EXERCISE AIM - Take the line with "Where should I" and every line after it in the entries below, and set them down exactly, without any pictures.

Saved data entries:
:::
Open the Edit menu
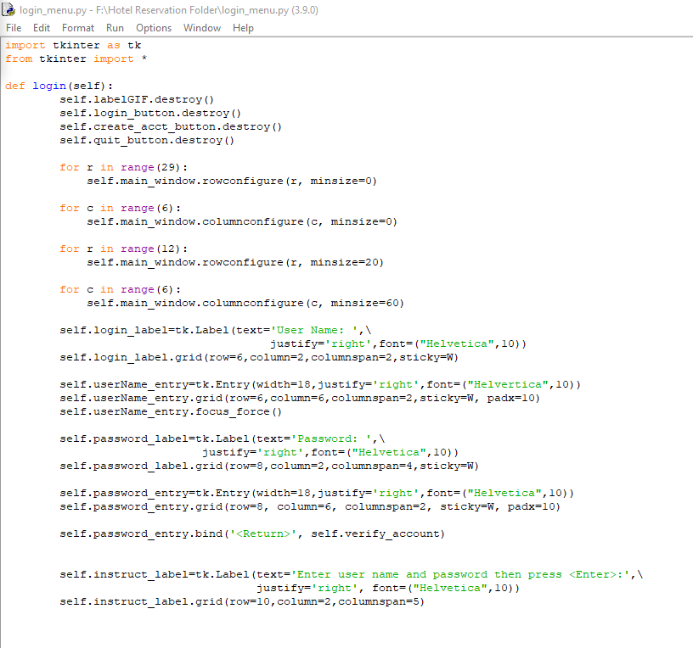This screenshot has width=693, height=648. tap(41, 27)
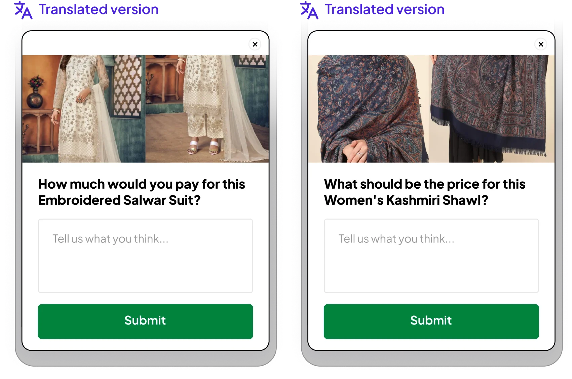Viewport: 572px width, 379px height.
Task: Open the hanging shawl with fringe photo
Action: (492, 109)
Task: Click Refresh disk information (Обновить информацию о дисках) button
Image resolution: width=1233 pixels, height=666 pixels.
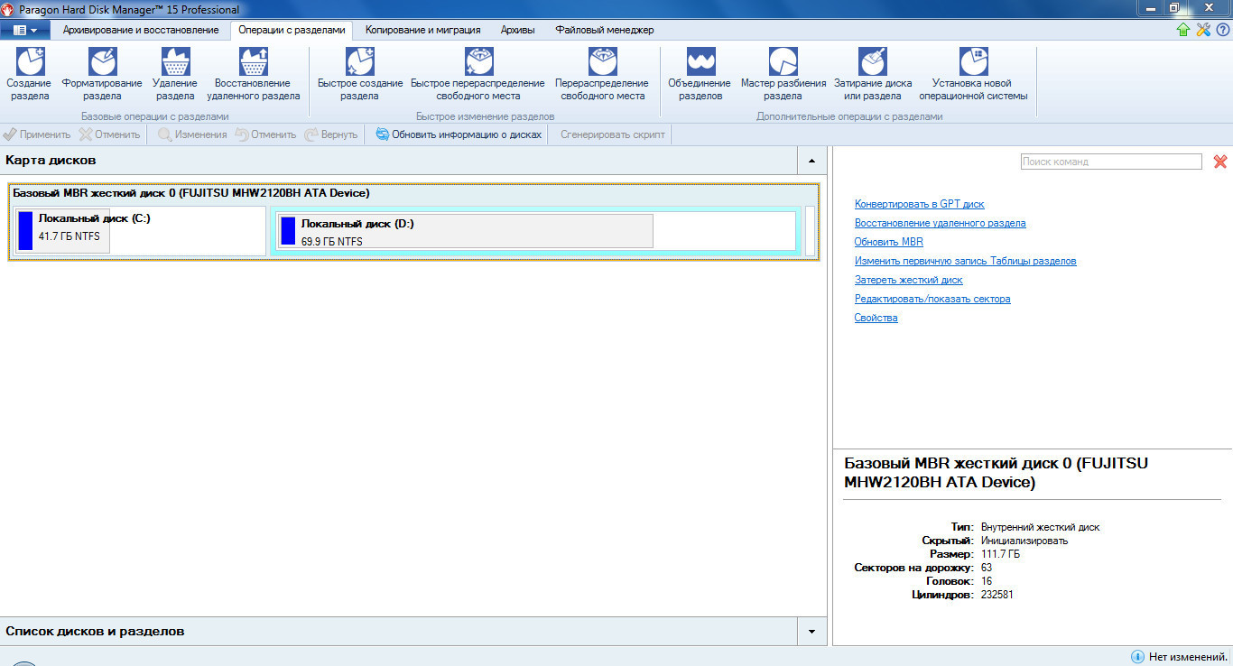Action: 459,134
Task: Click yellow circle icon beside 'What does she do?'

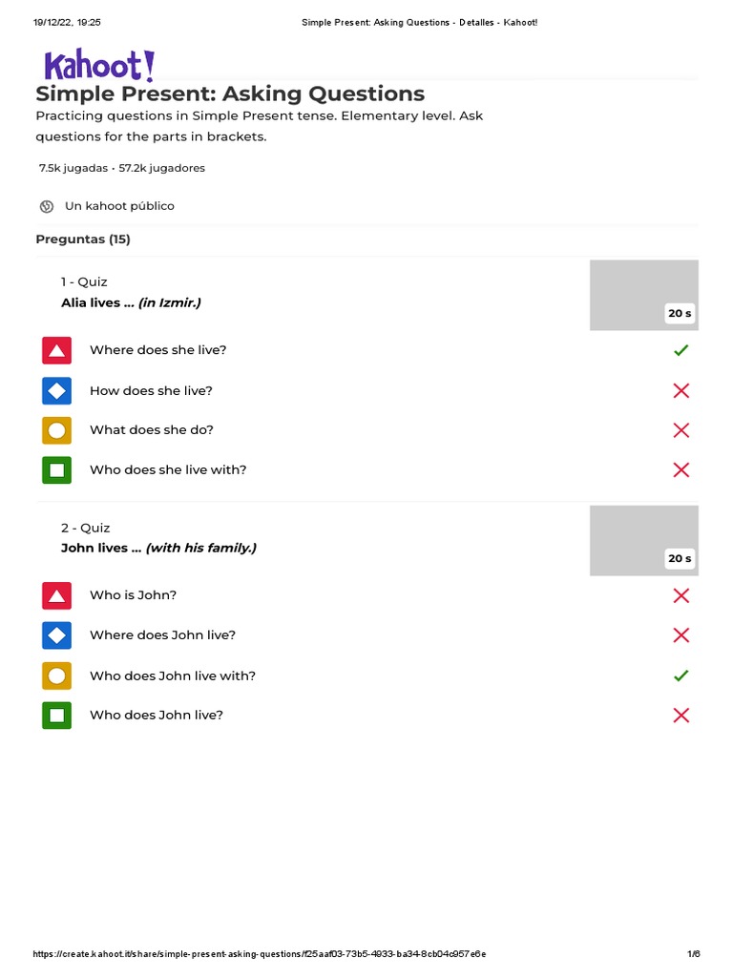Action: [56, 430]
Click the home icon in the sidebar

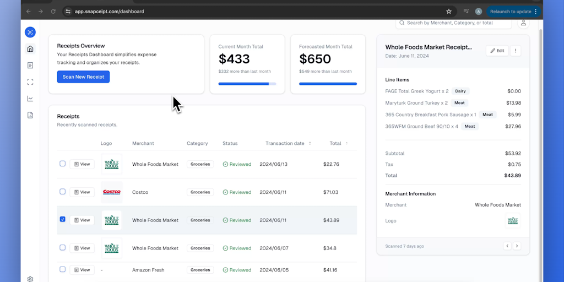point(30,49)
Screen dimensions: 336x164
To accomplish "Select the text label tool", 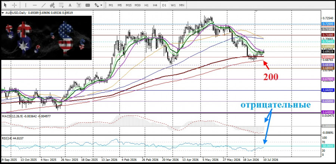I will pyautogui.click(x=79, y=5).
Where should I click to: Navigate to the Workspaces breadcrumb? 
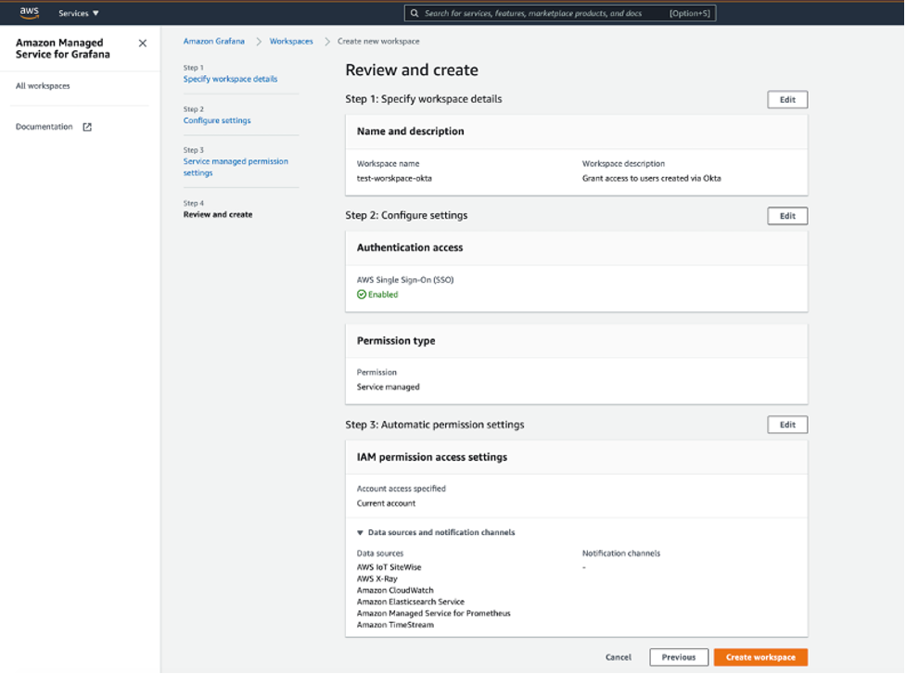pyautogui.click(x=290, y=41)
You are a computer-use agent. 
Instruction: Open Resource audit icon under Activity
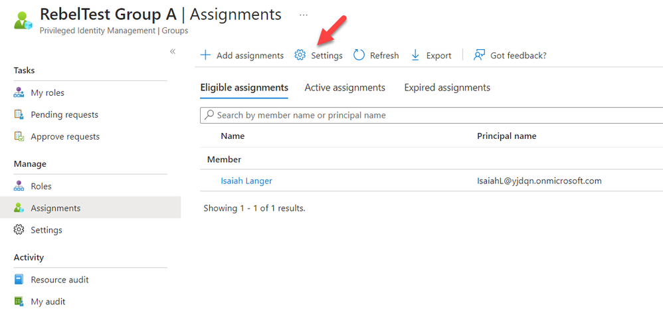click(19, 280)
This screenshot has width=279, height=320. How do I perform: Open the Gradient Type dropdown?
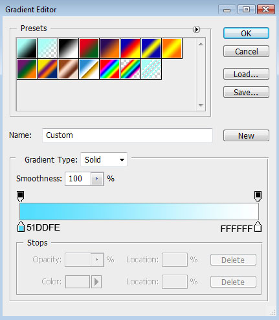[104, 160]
:::
EXERCISE ANSWER -
Where should I click to: Navigate to the Workspaces breadcrumb? 
pyautogui.click(x=290, y=41)
You are a computer-use agent. 
Instruction: Open Resource audit icon under Activity
click(19, 280)
This screenshot has width=279, height=320. How do I perform: Open the Gradient Type dropdown?
[104, 160]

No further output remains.